TIGIT overexpression diminishes the function of CD4 T cells and ameliorates the severity of rheumatoid arthritis in mouse models

• Published in: Experimental cell research Vol. 340; no. 1; pp. 132 - 138
• Main Authors: Zhao, Weigong, Dong, Yanying, Wu, Caijun, Ma, Yunfeng, Jin, Yaofeng, Ji, Yanhong
• Format: Journal Article
• Language: English
• Published: United States Elsevier Inc 01.01.2016; Elsevier BV
• Subjects: 60 APPLIED LIFE SCIENCES; Animals; ANTIBODIES; Arthritis, Rheumatoid - genetics; Arthritis, Rheumatoid - immunology; Arthritis, Rheumatoid - metabolism; Arthritis, Rheumatoid - pathology; CD4 T cell; CD4-Positive T-Lymphocytes - immunology; CD4-Positive T-Lymphocytes - metabolism; CELL PROLIFERATION; Cellular biology; COLLAGEN; Disease Models, Animal; ENZYME IMMUNOASSAY; Female; FLUIDS; FUNCTIONS; Humans; IMMUNOGLOBULINS; IN VIVO; INHIBITION; LYMPHOKINES; Male; MICE; Mice, Inbred BALB C; MOLECULES; PATHOGENESIS; PATIENTS; POLYMERASE CHAIN REACTION; Receptors, Immunologic - biosynthesis; Receptors, Immunologic - genetics; Receptors, Immunologic - immunology; RHEUMATIC DISEASES; Rheumatoid arthritis; Synovial fluid; Synovial Fluid - metabolism; TIGIT; TYROSINE; Up-Regulation - genetics; CD4 T cell; Synovial fluid; TIGIT; Rheumatoid arthritis
• ISSN: 0014-4827; 1090-2422
• DOI: 10.1016/j.yexcr.2015.12.002

Rheumatoid arthritis (RA) is an immune-mediated disease with a pathogenesis that involves CD4 T cell activation. Multiple immune regulatory molecules expressed on CD4+ T cells were involved in RA pathogenesis. In this study, we investigated the role of T cell immunoglobulin and ITIM (immunoreceptor tyrosine-based inhibition motif) domain (TIGIT) in RA. The frequency of TIGIT-positive CD4+ T cells in the synovial fluid (SF) of active RA patients was lower than that of inactive RA patients. And a negative correlation between RA disease activity and TIGIT expression was found. In CD4+ T cells isolated from SF of active RA patients, TIGIT upregulation significantly decreased cell proliferation, as shown by MTT assay. TIGIT overexpression also significantly decreased the production of IFN-γ and IL-17, and increased that of IL-10, as determined by ELISA and qRT-PCR. In CD4+ T cells isolated from SF of inactive RA patients, TIGIT was silenced by siRNA transfection.

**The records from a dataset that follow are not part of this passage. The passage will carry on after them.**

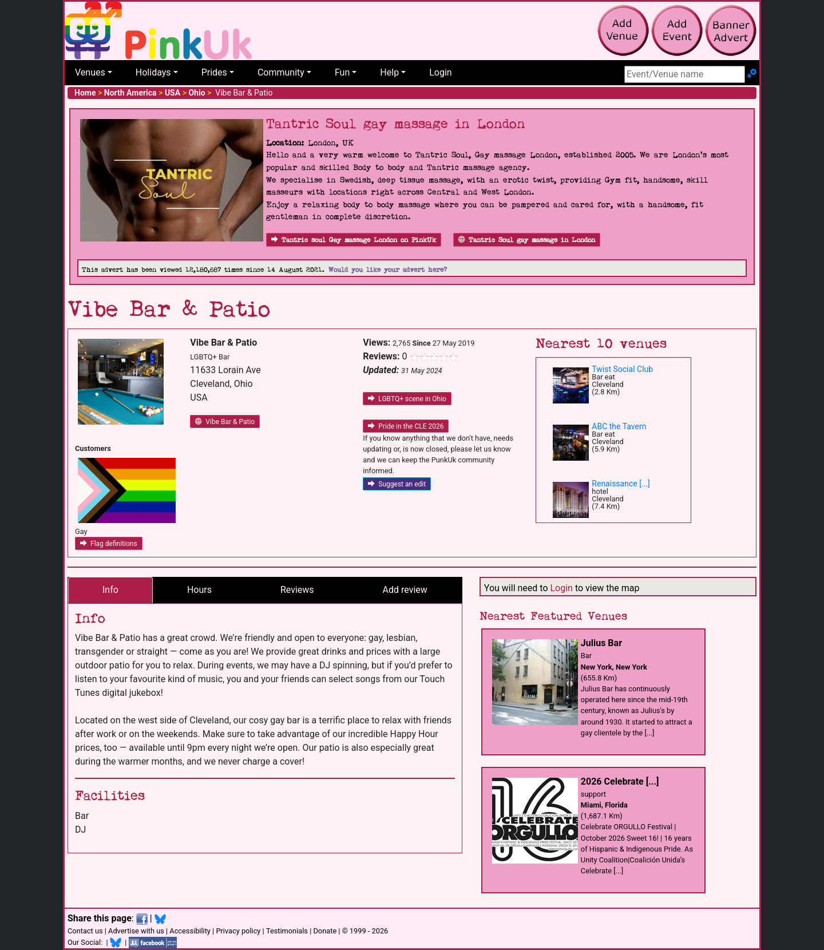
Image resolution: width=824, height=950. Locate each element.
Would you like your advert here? (387, 270)
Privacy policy (238, 931)
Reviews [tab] (297, 589)
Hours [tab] (199, 589)
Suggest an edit (397, 484)
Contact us (85, 931)
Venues (90, 72)
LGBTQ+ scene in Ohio (407, 399)
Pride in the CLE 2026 (405, 426)
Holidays (153, 72)
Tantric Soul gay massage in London (526, 240)
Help (389, 72)
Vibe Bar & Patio (225, 422)
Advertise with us (136, 931)
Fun (342, 72)
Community (281, 72)
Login (440, 72)
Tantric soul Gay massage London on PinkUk (353, 240)
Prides (214, 72)
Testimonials (287, 931)
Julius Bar (601, 643)
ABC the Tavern (619, 426)
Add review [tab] (405, 589)
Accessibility (190, 931)
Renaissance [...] (620, 483)
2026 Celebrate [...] (620, 781)
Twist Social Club (622, 369)
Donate (324, 931)
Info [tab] (110, 589)
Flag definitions (108, 544)
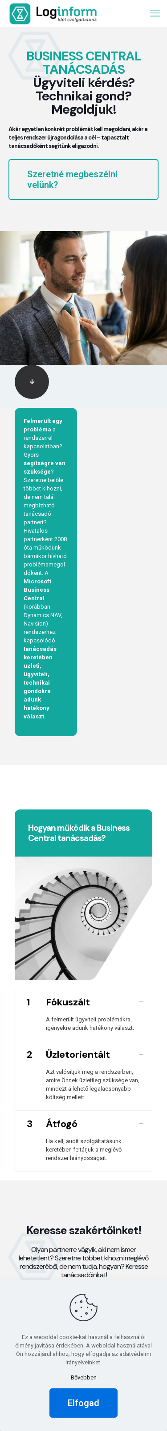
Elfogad (83, 1403)
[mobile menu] (155, 13)
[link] (32, 382)
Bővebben (84, 1377)
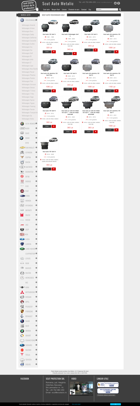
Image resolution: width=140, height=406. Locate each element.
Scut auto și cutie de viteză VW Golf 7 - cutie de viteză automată (90, 112)
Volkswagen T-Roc (28, 93)
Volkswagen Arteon (28, 28)
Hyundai (29, 205)
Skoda (28, 330)
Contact (84, 9)
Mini (27, 287)
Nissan (28, 296)
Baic (27, 133)
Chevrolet (30, 147)
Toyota (28, 359)
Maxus (28, 268)
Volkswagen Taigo (28, 97)
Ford (27, 195)
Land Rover (30, 248)
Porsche (29, 311)
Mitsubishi (30, 292)
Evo (27, 186)
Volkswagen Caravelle (29, 40)
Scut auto (46, 9)
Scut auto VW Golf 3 (49, 34)
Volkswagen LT (26, 62)
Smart (28, 335)
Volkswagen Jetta (27, 59)
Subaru (28, 345)
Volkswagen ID (27, 56)
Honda (28, 200)
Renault (28, 316)
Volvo (28, 364)
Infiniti (28, 210)
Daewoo (28, 166)
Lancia (28, 244)
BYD (27, 142)
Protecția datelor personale (106, 395)
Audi (27, 128)
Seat (27, 325)
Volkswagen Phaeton (28, 75)
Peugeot (29, 306)
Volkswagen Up (27, 115)
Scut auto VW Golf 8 (49, 151)
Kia (26, 234)
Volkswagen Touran (28, 109)
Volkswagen (30, 20)
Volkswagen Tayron (28, 100)
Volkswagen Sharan (28, 87)
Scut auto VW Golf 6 (70, 73)
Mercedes (29, 277)
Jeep (27, 229)
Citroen (28, 152)
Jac (26, 224)
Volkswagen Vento (28, 118)
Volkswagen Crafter (28, 43)
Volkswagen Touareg (28, 106)
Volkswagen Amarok (28, 25)
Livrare (64, 9)
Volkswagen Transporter (30, 112)
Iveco (27, 219)
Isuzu (27, 215)
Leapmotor (30, 253)
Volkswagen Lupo (27, 65)
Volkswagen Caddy (28, 34)
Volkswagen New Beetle (30, 68)
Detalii (47, 51)
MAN (27, 263)
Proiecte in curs (74, 9)
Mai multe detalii (76, 404)
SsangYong (30, 340)
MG (26, 282)
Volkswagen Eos (27, 47)
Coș (90, 9)
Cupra (28, 157)
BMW (27, 138)
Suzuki (28, 349)
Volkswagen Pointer (28, 78)
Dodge (28, 181)
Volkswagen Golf (27, 53)
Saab (27, 321)
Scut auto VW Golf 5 (91, 34)
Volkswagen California (29, 37)
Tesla (27, 354)
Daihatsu (29, 171)
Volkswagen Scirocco (29, 84)
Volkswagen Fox (27, 50)
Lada (27, 239)
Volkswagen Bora (27, 31)
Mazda (28, 272)
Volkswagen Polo (27, 81)
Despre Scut (56, 9)
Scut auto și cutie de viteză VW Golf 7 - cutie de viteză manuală (70, 112)
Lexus (27, 258)
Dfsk (27, 176)
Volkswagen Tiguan (28, 103)
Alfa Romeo (30, 123)
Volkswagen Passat (28, 72)
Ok (115, 404)
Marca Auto (26, 15)
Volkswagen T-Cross (28, 90)
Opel (27, 301)
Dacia (27, 162)
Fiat (27, 191)
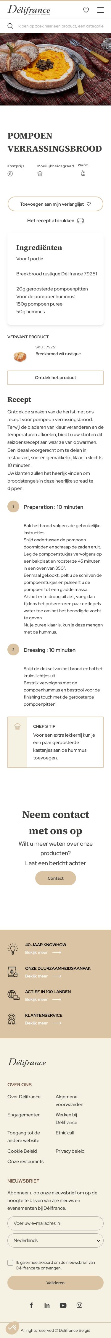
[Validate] (55, 1283)
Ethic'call (65, 1133)
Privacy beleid (70, 1151)
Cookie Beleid (22, 1151)
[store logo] (28, 9)
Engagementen (24, 1115)
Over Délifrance (24, 1097)
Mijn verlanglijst (86, 10)
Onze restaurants (25, 1161)
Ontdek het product (55, 378)
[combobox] (55, 26)
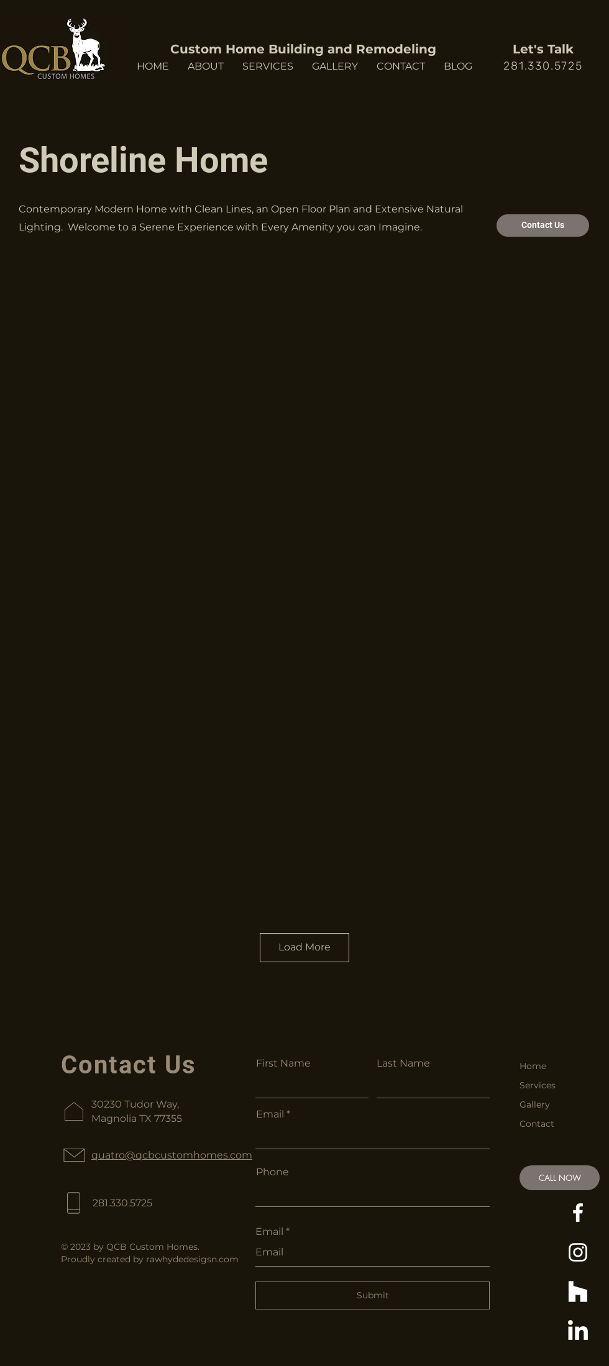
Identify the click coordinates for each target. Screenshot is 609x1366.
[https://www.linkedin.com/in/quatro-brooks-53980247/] (578, 1331)
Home (533, 1066)
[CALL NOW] (560, 1177)
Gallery (535, 1104)
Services (538, 1085)
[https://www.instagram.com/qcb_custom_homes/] (578, 1252)
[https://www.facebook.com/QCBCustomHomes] (578, 1212)
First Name (283, 1063)
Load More (304, 947)
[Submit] (372, 1295)
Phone (272, 1172)
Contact (537, 1123)
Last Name (403, 1063)
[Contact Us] (543, 225)
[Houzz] (578, 1292)
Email (270, 1114)
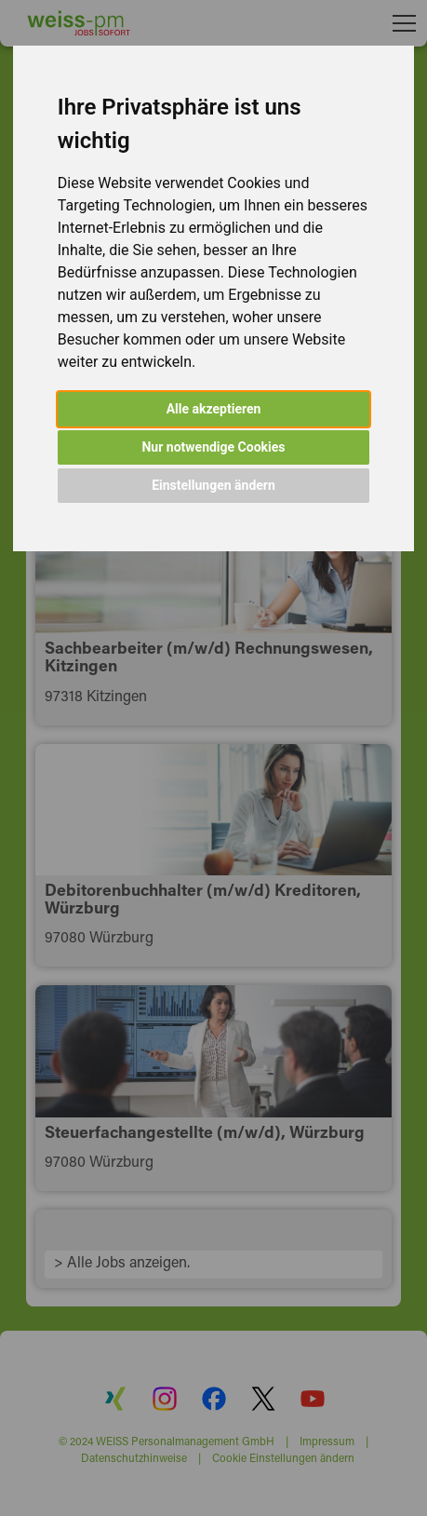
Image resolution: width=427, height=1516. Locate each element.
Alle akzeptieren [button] (214, 408)
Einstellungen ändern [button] (213, 485)
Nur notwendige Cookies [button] (213, 447)
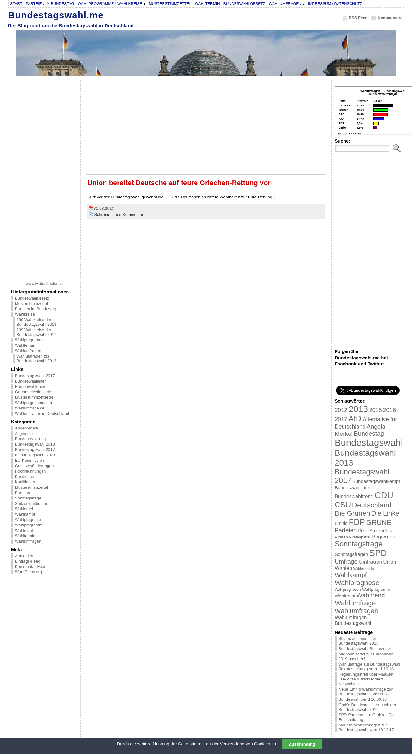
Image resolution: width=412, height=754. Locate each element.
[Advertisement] (44, 178)
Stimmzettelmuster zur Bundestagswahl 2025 (358, 641)
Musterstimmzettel (31, 303)
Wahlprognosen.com (33, 402)
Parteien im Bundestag (35, 308)
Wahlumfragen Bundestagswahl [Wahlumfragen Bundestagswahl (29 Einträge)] (353, 620)
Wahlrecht (24, 530)
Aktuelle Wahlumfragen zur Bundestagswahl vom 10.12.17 (366, 727)
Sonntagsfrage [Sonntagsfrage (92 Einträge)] (359, 544)
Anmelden (24, 555)
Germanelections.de (33, 392)
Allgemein (24, 433)
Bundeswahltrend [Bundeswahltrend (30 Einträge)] (354, 496)
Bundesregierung (30, 438)
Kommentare (390, 18)
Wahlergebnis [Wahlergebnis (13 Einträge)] (363, 568)
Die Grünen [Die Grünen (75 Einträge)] (352, 513)
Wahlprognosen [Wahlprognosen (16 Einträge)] (348, 589)
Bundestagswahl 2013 (35, 444)
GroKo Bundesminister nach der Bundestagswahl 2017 (367, 707)
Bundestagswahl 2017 (35, 375)
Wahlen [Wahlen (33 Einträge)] (343, 568)
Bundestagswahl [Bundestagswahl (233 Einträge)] (369, 442)
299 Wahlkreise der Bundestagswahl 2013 (36, 322)
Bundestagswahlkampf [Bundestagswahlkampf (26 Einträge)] (376, 481)
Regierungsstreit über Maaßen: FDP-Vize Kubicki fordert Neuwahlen (366, 679)
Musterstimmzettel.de (34, 397)
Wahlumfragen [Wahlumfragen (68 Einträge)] (356, 611)
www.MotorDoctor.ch (44, 283)
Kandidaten (25, 476)
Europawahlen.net (31, 386)
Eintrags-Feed (27, 561)
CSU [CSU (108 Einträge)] (343, 504)
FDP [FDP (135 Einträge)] (357, 522)
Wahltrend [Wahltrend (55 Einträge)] (371, 595)
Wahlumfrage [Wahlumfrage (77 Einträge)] (355, 603)
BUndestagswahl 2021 (35, 455)
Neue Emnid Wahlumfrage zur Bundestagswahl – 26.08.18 (365, 691)
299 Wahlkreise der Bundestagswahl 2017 (36, 332)
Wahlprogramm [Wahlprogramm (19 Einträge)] (376, 589)
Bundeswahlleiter (30, 381)
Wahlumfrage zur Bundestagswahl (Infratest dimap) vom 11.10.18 (369, 666)
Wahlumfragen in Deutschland (42, 413)
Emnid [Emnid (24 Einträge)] (341, 523)
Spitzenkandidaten (31, 503)
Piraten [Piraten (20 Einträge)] (341, 537)
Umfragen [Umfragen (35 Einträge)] (370, 562)
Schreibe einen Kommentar (119, 214)
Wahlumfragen (28, 350)
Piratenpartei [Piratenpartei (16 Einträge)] (359, 537)
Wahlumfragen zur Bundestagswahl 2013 (36, 358)
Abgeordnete (26, 428)
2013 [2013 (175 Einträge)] (358, 409)
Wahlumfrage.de (29, 408)
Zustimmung (302, 744)
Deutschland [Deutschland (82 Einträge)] (372, 505)
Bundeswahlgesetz (32, 298)
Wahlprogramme (30, 340)
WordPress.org (28, 572)
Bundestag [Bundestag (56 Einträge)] (369, 433)
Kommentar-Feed (31, 566)
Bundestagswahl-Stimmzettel (364, 648)
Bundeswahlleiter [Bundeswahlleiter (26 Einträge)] (353, 487)
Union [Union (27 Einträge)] (389, 561)
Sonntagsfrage (28, 498)
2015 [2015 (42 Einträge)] (375, 410)
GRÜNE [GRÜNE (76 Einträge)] (378, 522)
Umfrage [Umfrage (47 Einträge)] (346, 561)
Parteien (22, 492)
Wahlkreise (25, 314)
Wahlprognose (28, 519)
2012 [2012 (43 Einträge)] (341, 410)
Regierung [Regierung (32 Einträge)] (383, 536)
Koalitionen (25, 482)
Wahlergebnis (27, 508)
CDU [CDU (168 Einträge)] (384, 495)
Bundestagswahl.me (56, 15)
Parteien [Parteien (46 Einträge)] (346, 530)
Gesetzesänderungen (34, 465)
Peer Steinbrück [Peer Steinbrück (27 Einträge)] (375, 530)
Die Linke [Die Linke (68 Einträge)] (385, 513)
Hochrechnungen (30, 471)
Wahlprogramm (28, 525)
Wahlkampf (25, 514)
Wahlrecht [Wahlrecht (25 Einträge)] (345, 595)
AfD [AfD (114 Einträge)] (355, 418)
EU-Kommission (29, 460)
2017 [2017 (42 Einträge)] (341, 419)
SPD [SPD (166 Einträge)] (378, 553)
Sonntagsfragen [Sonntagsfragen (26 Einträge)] (351, 554)
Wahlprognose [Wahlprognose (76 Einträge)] (357, 583)
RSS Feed (358, 18)
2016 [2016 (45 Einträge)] (389, 410)
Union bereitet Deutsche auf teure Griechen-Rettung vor (179, 183)
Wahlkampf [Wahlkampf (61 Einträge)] (351, 574)
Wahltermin (25, 345)
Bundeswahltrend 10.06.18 (362, 699)
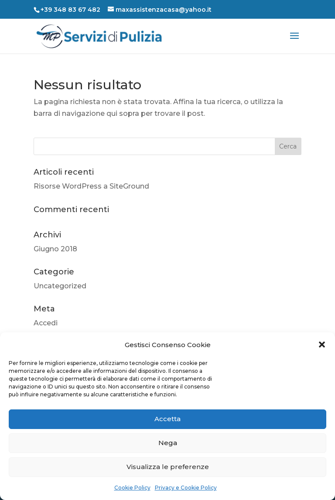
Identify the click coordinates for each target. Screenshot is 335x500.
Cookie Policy (132, 487)
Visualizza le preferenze (167, 467)
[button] (322, 344)
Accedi (46, 323)
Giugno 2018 (55, 249)
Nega (167, 443)
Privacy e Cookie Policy (186, 487)
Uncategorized (60, 286)
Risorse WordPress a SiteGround (91, 186)
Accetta (167, 419)
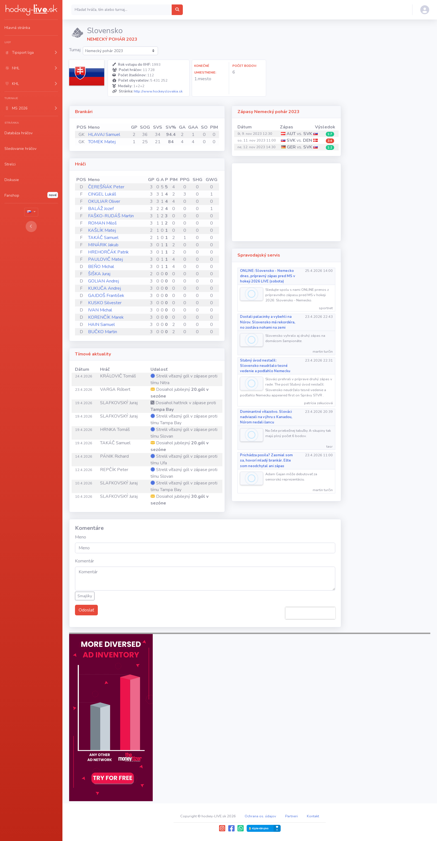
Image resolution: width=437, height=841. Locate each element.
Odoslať (86, 610)
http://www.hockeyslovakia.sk (158, 91)
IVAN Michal (100, 310)
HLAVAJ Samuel (104, 134)
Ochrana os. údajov (260, 816)
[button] (31, 52)
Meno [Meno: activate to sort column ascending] (94, 127)
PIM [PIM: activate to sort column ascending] (214, 127)
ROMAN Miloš (102, 223)
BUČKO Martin (102, 332)
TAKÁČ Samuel (103, 238)
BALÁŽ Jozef (101, 209)
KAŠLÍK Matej (102, 230)
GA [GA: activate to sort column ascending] (182, 127)
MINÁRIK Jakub (103, 245)
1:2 (329, 147)
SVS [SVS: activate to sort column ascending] (157, 127)
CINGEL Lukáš (102, 194)
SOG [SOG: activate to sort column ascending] (145, 127)
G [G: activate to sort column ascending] (157, 180)
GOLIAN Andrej (103, 281)
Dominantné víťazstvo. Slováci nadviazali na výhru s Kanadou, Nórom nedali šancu (266, 417)
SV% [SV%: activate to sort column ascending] (171, 127)
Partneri (291, 816)
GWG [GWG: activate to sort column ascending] (211, 180)
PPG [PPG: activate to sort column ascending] (185, 180)
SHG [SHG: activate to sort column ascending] (197, 180)
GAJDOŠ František (106, 295)
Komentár (84, 561)
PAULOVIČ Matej (105, 259)
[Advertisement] (286, 202)
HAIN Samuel (101, 324)
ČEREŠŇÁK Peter (106, 187)
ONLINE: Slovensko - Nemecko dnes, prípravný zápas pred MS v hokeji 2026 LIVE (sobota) (267, 276)
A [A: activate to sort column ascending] (162, 180)
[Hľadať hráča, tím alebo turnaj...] (177, 9)
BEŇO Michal (101, 267)
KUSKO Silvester (105, 303)
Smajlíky (84, 596)
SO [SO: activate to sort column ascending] (204, 127)
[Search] (121, 9)
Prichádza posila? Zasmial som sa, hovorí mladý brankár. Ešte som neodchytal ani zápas (266, 460)
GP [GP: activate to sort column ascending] (134, 127)
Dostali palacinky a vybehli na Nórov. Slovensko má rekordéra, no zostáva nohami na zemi (267, 322)
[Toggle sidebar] (31, 226)
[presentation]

As expected, TIGIT knockdown resulted in an opposite effect on cell proliferation and the production of cytokines, including IFN-γ, IL-17 and IL-10. A RA mouse model was established using type II collagen induction. TIGIT was upregulated in RA mouse by lentivector infection. As expected, TIGIT overexpression in vivo significantly alleviated the disease severity and deceased the levels of anti-collagen II antibodies. TIGIT upregulation in the early stage was more effective to alleviate disease severity. Our data suggested the potential therapeutic role of TIGIT in RA patients. •TIGIT expression on SF CD4+ T cells was decreased in active RA patients.•TIGIT overexpression diminished the function of CD4+ T cells.•TIGIT-siRNA transfection promotes the function of CD4+ T cells.•Mice with TIGIT overexpression were resistant to collagen induced RA.